Just a couple of years ago when I was a sophomore in high school, I found myself shoehorned in the back of an SUV, riding home with a bunch of kids after a tennis tournament.  Top 40 radio ticked off the miles for us when all of a sudden a song from the speakers sounded different from all the previous bubblegum pop.  Suddenly I gave an unnecessarily loud shout to everyone else in the vehicle, because I recognized that yelling was an optimum means of being quickly heard: “What song is this?  Who’s singing?”  No one offered an answer until the tennis coach, driving, responded, “Oh, that’s Bruce Springsteen.  It’s a new song from him.”  Thus began my decades long fandom with the Boss, although not five seconds into my brumance was my reverie broken by a coed in the car sneering, “He’s so old.”  I’ve heard that same sentiment registered a couple times since then, sister; Bruce isn’t getting any younger, but then again neither are we.

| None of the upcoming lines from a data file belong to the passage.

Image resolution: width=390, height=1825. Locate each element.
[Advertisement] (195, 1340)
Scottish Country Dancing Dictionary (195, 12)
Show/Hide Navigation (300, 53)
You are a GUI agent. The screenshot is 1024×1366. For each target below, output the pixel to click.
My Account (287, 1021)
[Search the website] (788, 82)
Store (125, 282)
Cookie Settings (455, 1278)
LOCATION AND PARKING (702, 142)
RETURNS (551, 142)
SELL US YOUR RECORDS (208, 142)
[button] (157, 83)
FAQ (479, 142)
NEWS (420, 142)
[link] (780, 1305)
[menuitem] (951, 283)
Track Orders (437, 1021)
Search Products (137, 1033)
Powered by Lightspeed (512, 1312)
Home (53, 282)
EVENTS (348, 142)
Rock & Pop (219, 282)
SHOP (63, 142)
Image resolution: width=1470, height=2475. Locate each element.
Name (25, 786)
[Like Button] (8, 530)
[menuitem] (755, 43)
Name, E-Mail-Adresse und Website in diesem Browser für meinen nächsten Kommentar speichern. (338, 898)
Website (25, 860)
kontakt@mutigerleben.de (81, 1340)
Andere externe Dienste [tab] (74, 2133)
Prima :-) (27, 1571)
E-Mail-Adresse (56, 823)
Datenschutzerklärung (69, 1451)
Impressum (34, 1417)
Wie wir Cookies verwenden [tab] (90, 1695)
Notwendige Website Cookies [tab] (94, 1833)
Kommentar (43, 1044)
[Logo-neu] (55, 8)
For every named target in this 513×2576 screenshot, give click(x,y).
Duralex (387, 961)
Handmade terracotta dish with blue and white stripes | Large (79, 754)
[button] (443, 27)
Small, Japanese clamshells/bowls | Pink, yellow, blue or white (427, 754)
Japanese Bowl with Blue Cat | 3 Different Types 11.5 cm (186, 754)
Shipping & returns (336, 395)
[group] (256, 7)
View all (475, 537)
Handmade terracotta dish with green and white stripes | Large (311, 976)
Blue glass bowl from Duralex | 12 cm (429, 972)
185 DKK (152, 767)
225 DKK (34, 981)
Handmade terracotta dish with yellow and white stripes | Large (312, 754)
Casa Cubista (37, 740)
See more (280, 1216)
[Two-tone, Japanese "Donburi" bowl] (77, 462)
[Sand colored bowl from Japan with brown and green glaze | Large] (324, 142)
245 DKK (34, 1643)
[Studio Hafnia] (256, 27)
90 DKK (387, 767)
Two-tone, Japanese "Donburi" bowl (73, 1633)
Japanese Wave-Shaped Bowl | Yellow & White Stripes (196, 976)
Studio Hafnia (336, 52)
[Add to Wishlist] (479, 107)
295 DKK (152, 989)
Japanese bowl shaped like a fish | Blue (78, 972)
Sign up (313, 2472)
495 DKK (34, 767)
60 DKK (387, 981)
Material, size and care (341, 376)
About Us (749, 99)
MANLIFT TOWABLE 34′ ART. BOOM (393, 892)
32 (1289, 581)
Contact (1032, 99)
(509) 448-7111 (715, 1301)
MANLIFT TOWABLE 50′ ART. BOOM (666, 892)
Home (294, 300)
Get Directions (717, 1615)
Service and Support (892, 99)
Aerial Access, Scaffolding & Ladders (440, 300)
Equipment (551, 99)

Next to the Spring of my senior year.  I finally had the chance to buy my first Springsteen album on the day it was to be released.  Never mind that it was 1995’s Greatest Hits, since any fan can tell you that appended to the end of that set were a clutch of newly recorded tracks with the sadly disbanded but miraculously reconvened E Street Band.  Terrified that the Sam Goody at the Esplanade Mall in suburban New Orleans would instantly sell out of new Bruce, but elated that the release day coincided with spring break, I paced outside the music store for a half an hour that Tuesday morning until the steel awning yawned open at 10:00am.  Slightly discombobulated by the marked lack of any stampede, I nevertheless tore to the front counter and breathlessly asked, “Do you have any copies left of Bruce Springsteen’s Greatest Hits?”  My earnestness was countered with a dyspeptic squint as the clerk pawed in the direction of a nearby rack.  “I hate Bruce Springsteen,” he mumbled.  Hurt, I’d recollected myself by the time I returned to checkout, and with all the seriousness of “Badlands,” I intoned, “I’m going to buy this Bruce album, and you’re going to take my money, by which transaction you’ll know that your salary is being paid by a musician you despise.”  I allowed  myself a chortle before I concluded the homily: “It’s like you’re in a Springsteen song and you don’t even know it!”  Satisfied that I’d set this feckless clerk on a lifelong trajectory of moral improvement, I nevertheless chafed as a sauntered out of Sam Goody that morning.  “How could a worker in a record store hate Bruce?” I wondered silently, before narrowing my mind’s eye and ruing, “This would never happen in New Jersey.”  Everybody in New Jersey loves Bruce Springsteen.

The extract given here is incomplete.